In Acanthocephala, we find very few records of the examination of the chromosomal components of the various species; only 15 species belonging to 8 genera of 6 families have been studied till date, in which chromosome number ranges from 5 to 32 (Table 3). Robinson (1964) showed that in Macracanthorynchus hirudinaceus the diploid number is 6, and strong evidence seems to indicate that the male is heterogametic and that an X-Y pair of heterochromosomes is present. Pomphorhynchus laevis [24] seems to have 8 somatic chromosomes while the 3 Echinorhynchus species show 16, [11,12,17-20]. This definite ratio relationship between members of the Echinorhynchidae may or may not be of phylogenetic importance, but definitely does support the separation of Pomphorhynchus from Echinorhynchus, a separation which some authorities have questioned on purely morphological grounds. It is interesting to note that in the only genus in which more than one species has been studied there is a common chromosome number. As far as the actual chromosome numbers are concerned, one can only say that the low numbers reported are in according with the high specialization of the Phylum, but do not give recognizable clues as to possible relationships, either within groups above the species level, or as to possible derivation from other phyla.

Walton showed how the low chromosome numbers of the Acanthocephala are consistent with the high specialization of the phylum [18]. However, the limited knowledge of their karyology does not give recognizable clues to taxonomic relationships. Nevertheless, since the majority of chromosomal complements is 2n=6 or 8, while three species show a chromosome number more or less doubled, 2n=16, it can be suggested that polyploidy may have occurred. It should be remembered that the data reported by Walton [18] refer to the Hamann's earliest records [11]. Therefore, confirmation is necessary since we observed in some individuals premature centromere division or endoreduplication with frequencies over 10%. The karyology of this group deserves further study, which may be interesting for the parasitologists, since karyological data are a good approach to taxonomical and phylogenetical problems.

Conclusion

Karyological features showed us that P. kashmirensis and N. manasbalensis possess same number of chromosomes (2n=8) but different chromosome morphology.

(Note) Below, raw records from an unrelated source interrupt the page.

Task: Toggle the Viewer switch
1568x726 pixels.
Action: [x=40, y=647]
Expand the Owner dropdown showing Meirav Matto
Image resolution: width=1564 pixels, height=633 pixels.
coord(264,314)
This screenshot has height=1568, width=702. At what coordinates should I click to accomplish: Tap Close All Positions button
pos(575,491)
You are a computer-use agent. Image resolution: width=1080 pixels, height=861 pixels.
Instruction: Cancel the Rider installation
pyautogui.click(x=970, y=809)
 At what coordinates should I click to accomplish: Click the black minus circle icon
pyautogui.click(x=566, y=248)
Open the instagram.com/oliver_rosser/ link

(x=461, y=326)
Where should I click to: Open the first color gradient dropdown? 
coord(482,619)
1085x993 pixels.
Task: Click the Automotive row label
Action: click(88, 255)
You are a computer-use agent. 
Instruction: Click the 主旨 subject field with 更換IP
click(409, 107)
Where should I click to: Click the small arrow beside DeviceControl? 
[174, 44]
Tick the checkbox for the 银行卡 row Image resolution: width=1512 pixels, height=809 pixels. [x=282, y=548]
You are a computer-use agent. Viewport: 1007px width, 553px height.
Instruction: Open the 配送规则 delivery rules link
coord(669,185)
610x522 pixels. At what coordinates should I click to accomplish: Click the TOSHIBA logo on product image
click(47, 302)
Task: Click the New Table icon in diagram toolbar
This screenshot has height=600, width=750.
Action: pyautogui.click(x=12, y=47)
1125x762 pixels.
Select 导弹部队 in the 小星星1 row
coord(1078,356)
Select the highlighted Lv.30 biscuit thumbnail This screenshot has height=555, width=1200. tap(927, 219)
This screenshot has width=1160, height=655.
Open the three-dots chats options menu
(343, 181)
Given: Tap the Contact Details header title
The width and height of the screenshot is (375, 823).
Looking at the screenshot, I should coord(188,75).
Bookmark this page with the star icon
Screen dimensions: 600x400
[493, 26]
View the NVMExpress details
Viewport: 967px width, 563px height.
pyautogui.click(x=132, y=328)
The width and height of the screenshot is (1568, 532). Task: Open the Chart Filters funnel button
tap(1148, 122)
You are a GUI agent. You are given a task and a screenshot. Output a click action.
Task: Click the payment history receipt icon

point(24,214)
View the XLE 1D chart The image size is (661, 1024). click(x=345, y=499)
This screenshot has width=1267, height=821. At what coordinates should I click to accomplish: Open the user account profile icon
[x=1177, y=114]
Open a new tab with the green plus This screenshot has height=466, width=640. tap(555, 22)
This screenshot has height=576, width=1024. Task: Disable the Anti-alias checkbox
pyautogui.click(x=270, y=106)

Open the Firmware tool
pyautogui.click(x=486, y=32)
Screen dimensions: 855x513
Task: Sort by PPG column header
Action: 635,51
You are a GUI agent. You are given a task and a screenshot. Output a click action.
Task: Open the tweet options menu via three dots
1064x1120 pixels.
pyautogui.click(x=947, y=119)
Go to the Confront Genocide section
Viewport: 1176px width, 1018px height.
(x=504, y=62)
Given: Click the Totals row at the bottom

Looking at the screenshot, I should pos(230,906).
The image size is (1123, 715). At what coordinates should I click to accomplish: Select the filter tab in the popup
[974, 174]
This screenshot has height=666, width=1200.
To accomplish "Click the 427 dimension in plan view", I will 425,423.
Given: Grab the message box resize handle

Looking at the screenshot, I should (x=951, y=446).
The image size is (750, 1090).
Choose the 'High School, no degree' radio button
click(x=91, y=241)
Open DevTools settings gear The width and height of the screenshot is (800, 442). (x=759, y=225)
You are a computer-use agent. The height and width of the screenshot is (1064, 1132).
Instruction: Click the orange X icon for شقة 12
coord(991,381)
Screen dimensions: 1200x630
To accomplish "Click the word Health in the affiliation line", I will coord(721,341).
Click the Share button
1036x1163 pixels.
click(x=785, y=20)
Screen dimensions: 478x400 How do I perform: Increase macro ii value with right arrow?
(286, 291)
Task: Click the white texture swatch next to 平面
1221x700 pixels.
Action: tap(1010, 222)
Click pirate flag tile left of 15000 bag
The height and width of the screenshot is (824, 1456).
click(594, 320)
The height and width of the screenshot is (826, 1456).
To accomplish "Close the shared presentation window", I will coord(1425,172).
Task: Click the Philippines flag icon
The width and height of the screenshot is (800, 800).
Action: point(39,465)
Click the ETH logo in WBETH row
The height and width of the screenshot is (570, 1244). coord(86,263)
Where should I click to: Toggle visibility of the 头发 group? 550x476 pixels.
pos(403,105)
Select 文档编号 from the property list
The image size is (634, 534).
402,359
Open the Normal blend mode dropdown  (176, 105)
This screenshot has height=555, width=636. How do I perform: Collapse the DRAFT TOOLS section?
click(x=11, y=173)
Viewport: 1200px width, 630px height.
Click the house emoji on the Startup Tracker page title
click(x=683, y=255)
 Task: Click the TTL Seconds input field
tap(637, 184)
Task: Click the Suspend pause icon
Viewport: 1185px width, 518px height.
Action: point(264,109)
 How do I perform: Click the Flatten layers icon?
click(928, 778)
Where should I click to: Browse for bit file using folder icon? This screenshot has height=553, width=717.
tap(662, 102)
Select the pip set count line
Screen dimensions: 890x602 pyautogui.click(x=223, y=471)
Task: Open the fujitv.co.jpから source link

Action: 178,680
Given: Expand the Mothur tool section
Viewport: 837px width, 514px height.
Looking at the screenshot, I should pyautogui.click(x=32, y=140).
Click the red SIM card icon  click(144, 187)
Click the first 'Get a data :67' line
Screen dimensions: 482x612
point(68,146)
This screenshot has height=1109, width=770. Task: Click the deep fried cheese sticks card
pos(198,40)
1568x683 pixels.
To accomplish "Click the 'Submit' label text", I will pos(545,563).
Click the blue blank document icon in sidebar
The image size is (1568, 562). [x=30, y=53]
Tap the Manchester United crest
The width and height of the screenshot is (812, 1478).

In former case, four chromosomes are submetacentric and four chromosomes are subtelocentric and in the latter case, two chromosomes are metacentric; two are submetacentric and four are telocentric. Both the species also differed with respect to chromosome length; arm ratio; centromeric index; total haploid length of chromosomes and fundamental arm number.

Acknowledgements

The authors extend their thanks to the authorities of the Department of Zoology, University of Kashmir for the facilities provided. First author is also highly thankful to Prof. Fayaz Ahmad for compiling the paper.